Systolic anterior motion of the mitral valve in hypertrophic cardiomyopathy: a narrative review

BACKGROUND AND OBJECTIVE: The prevalence of hypertrophic cardiomyopathy (HCM) is estimated to be 1 in 200 to 500 individuals, with systolic anterior motion (SAM) of the mitral valve (MV) and left ventricular outflow tract (LVOT) obstruction present in 60% to 70%. In this narrative review, we aim to elucidate the pathophysiology of SAM-septal contact and LVOT obstruction in HCM by presenting a detailed review on the anatomy of the MV apparatus in HCM, examining the various existing theories pertaining to the SAM phenomenon as supported by cardiac imaging, and providing a critical assessment of management strategies for SAM in HCM. METHODS: A literature review was performed using PubMed, EMBASE, Ovid, and the Cochrane Library, of all scientific articles published through December 2021. A focus was placed on descriptive studies, reports correlating echocardiographic findings with pathologic diagnosis, and outcomes studies.
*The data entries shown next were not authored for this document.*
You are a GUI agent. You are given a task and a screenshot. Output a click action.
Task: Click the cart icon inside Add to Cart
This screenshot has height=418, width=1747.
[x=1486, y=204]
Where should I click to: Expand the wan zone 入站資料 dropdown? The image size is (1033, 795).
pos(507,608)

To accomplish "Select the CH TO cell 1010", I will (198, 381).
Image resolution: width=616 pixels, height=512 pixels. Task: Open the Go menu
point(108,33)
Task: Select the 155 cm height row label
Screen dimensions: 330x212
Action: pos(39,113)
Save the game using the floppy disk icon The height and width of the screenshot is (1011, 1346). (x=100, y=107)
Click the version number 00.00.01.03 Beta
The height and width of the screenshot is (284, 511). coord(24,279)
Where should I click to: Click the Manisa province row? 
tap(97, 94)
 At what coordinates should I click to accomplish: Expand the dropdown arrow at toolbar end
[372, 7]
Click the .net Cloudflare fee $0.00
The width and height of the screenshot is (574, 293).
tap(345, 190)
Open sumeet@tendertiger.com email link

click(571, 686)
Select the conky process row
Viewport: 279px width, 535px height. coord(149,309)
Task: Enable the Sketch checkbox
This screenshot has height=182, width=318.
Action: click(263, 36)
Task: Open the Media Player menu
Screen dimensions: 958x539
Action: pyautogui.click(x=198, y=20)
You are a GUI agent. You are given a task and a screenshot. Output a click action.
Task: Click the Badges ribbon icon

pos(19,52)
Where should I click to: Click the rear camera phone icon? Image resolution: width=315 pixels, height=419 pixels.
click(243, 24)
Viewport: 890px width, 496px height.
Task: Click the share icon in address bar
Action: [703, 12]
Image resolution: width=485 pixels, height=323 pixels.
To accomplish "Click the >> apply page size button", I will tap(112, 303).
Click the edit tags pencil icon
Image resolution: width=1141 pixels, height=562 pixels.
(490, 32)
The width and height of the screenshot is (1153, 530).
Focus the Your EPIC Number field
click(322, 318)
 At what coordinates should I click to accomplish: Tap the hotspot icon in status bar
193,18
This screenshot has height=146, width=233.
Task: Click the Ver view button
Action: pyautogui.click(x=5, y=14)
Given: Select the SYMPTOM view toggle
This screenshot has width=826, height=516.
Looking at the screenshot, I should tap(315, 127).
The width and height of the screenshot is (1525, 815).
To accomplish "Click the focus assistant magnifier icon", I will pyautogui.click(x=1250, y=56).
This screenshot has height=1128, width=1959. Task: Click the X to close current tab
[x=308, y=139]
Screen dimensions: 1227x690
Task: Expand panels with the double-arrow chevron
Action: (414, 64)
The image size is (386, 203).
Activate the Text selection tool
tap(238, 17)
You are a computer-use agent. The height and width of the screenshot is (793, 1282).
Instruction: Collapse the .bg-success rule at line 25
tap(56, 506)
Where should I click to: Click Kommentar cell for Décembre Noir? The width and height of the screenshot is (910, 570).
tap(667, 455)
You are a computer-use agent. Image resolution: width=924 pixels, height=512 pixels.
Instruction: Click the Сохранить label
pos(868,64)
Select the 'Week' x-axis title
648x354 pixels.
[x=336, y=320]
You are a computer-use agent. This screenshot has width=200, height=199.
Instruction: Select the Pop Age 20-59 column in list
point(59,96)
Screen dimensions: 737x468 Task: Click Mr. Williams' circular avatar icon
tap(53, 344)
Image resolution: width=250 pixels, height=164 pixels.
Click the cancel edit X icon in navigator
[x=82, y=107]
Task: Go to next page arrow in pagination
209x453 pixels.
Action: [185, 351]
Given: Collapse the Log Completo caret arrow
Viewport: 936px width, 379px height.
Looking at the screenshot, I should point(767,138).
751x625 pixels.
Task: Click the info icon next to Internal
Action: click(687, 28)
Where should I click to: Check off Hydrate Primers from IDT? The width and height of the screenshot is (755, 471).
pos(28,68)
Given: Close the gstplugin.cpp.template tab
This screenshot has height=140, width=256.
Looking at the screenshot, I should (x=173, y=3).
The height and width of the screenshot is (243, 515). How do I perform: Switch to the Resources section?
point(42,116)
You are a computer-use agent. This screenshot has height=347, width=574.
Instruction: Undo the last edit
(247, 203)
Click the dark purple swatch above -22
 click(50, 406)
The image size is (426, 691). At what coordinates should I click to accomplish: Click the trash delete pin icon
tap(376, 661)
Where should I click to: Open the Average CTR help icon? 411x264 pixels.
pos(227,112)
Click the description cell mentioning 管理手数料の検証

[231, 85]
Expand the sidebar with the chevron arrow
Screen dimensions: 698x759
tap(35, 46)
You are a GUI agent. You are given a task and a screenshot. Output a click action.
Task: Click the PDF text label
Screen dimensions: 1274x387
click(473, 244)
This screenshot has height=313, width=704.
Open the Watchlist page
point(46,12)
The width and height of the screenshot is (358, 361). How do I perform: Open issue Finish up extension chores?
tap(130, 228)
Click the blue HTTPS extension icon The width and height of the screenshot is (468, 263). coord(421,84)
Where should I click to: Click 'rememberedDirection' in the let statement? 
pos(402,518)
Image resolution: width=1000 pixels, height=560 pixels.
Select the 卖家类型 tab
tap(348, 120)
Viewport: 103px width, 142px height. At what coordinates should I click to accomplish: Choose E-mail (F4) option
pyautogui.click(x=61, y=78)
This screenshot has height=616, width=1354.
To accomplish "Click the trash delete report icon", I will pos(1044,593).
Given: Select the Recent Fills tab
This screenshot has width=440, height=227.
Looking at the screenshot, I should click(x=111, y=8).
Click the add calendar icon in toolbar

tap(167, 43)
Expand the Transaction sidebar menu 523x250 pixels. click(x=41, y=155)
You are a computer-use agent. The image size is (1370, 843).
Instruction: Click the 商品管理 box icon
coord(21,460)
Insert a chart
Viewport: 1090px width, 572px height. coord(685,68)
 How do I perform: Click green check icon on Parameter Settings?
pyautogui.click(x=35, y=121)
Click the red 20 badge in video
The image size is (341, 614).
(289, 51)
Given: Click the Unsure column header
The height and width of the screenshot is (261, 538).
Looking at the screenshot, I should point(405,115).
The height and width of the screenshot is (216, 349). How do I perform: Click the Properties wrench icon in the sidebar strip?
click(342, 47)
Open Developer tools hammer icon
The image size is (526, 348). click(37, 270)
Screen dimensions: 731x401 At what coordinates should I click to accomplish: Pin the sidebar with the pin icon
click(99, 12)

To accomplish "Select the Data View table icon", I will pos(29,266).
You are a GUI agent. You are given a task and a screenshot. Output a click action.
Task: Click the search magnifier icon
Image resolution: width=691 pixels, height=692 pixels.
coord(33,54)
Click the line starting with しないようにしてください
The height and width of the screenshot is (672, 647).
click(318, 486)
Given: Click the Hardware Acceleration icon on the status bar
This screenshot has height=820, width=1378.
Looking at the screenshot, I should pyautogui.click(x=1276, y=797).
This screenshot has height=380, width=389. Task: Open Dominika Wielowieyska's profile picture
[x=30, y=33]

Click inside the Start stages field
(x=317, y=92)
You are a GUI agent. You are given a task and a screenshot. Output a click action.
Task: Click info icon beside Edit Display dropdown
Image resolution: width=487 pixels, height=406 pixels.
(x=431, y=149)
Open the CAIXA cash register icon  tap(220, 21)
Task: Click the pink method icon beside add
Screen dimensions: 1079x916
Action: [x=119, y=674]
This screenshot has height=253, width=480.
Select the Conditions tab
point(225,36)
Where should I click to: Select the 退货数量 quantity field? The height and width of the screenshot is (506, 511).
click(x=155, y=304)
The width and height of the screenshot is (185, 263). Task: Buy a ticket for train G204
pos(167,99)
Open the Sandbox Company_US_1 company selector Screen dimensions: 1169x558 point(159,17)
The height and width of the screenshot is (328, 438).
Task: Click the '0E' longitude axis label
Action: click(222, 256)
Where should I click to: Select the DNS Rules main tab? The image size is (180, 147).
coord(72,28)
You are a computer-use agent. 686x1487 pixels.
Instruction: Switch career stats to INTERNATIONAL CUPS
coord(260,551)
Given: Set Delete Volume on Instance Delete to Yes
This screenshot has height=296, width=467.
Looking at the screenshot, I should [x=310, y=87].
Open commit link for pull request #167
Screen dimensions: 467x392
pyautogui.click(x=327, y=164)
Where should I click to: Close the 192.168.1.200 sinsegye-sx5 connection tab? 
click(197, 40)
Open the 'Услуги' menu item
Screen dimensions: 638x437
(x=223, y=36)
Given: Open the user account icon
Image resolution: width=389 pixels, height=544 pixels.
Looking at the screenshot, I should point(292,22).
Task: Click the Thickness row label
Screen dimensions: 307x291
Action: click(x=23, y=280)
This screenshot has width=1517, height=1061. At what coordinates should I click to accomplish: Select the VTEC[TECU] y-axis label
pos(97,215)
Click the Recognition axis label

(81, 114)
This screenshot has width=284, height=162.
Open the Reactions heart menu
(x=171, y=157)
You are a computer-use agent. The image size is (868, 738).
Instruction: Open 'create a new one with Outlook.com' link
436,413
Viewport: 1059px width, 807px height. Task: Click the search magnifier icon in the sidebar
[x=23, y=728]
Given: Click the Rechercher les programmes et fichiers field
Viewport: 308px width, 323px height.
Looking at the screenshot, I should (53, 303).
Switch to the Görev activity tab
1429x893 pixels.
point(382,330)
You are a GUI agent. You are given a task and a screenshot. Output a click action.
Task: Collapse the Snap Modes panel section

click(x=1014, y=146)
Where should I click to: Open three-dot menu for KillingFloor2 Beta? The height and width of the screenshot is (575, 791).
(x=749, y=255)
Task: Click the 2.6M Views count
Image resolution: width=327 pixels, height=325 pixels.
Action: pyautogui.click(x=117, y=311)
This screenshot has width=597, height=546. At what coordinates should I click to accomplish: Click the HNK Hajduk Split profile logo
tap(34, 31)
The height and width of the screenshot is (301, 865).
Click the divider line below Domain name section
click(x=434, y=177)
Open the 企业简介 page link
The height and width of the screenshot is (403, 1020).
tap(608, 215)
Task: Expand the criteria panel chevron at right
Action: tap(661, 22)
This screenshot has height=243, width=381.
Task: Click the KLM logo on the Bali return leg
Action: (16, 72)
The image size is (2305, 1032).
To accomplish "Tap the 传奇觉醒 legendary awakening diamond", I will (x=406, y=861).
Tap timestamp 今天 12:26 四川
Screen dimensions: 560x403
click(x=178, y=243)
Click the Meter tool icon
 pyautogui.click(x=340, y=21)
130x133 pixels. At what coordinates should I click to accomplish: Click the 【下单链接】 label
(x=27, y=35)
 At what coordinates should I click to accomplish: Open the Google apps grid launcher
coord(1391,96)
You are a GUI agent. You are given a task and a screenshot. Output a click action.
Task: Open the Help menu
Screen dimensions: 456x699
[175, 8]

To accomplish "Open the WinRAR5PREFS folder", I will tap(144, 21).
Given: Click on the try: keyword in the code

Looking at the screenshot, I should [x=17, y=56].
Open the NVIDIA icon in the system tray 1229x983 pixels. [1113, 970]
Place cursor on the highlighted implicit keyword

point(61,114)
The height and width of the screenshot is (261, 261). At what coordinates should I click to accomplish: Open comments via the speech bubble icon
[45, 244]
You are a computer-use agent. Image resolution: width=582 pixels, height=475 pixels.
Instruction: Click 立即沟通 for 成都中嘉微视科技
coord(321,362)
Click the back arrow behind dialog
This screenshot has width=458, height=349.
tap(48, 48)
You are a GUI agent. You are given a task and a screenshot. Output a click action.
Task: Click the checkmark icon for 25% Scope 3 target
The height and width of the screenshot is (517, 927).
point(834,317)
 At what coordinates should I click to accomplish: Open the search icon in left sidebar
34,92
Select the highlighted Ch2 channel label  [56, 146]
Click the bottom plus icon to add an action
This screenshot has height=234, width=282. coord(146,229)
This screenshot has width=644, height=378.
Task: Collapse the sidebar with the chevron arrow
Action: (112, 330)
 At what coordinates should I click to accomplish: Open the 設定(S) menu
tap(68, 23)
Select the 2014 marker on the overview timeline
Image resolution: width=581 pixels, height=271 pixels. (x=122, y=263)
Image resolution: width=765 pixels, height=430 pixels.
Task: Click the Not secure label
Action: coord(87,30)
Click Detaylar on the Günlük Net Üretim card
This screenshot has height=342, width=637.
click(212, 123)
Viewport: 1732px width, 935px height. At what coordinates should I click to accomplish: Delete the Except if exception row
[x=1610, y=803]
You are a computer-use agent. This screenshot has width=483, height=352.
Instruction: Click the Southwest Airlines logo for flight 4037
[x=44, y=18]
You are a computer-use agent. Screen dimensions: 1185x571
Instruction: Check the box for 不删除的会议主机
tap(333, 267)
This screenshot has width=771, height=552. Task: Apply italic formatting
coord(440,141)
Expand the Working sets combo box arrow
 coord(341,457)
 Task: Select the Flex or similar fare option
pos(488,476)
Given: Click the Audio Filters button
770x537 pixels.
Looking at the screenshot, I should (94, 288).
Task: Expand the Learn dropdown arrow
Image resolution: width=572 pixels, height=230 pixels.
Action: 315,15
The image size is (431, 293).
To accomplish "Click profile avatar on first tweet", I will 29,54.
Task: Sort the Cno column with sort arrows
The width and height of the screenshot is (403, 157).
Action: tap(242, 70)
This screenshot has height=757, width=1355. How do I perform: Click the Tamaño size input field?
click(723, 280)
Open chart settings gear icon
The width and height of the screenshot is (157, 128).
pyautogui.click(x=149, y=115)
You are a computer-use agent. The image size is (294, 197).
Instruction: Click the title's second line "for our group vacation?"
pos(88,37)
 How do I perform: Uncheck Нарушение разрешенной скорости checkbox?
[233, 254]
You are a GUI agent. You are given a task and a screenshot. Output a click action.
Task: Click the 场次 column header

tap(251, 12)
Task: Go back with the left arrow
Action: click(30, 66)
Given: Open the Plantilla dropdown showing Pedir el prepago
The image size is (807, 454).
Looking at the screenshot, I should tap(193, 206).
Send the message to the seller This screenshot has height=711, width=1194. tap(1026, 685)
KEY CONTENT AND FINDINGS: The pathophysiology of SAM involves the complex interplay between HCM morphology, MV apparatus anatomic abnormalities, and labile hemodynamic derangements. Echocardiography and cardiac magnetic resonance (CMR) vector flow mapping have identified drag forces, as opposed to the “Venturi effect”, as the main hydraulic forces responsible for SAM. The degree of mitral regurgitation with SAM is variable, and its severity is correlated with degree of LVOT obstruction and outcomes. First line therapy for the amelioration of SAM and LVOT obstruction is medical therapy with beta-blockers, non-dihydropyridine calcium-channel blockers, and disopyramide, in conjunction with lifestyle modifications. In refractory cases septal reduction therapy is performed, which may be combined with a ‘resect-plicate-release’ procedure, anterior mitral leaflet extension, surgical edge-to-edge MV repair, anterior mitral leaflet retention plasty, or secondary chordal cutting. CONCLUSIONS: Recent scientific advances in the field of HCM have allowed for a maturation of our understanding of the SAM phenomenon. Cardiac imaging plays a critical role in its diagnosis, treatment, and surveillance, and in our ability to apply the appropriate therapeutic regimens. The increasing prevalence of HCM places an emphasis on continued basic and clinical research to further improve outcomes for this challenging population.